For this exercise, write out the whole listing below exactly, omitting its images.
────────────────
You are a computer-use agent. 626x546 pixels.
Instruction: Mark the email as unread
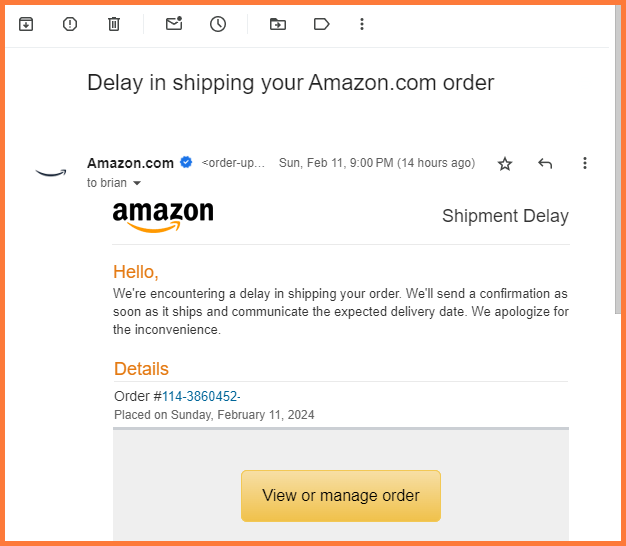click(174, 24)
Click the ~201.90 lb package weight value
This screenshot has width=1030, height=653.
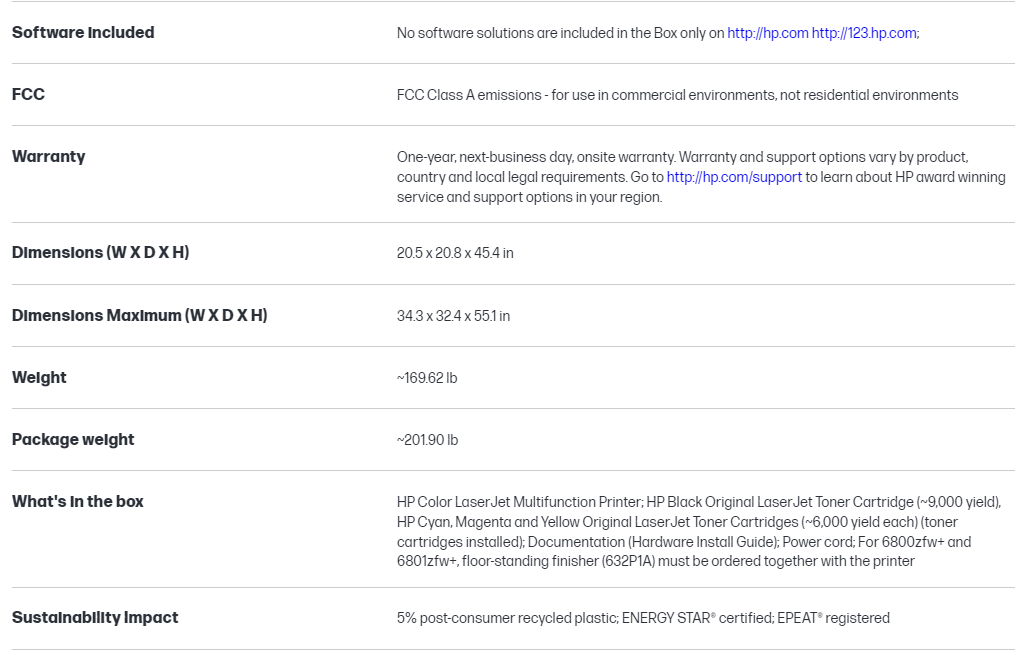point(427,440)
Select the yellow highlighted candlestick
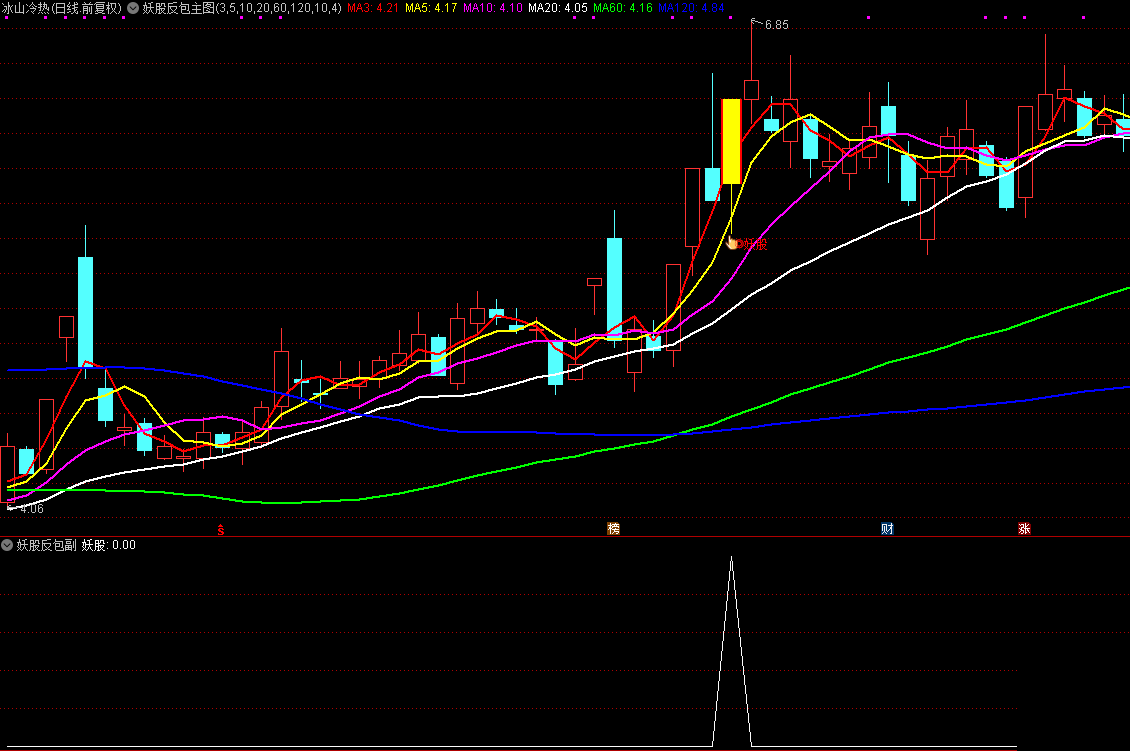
────────────────
== Answer area ==
You are a computer-use agent. 626x546 pixels.
Instruction: Mark the email as unread
click(174, 24)
Click the ~201.90 lb package weight value
This screenshot has width=1030, height=653.
point(427,440)
Select the yellow highlighted candlestick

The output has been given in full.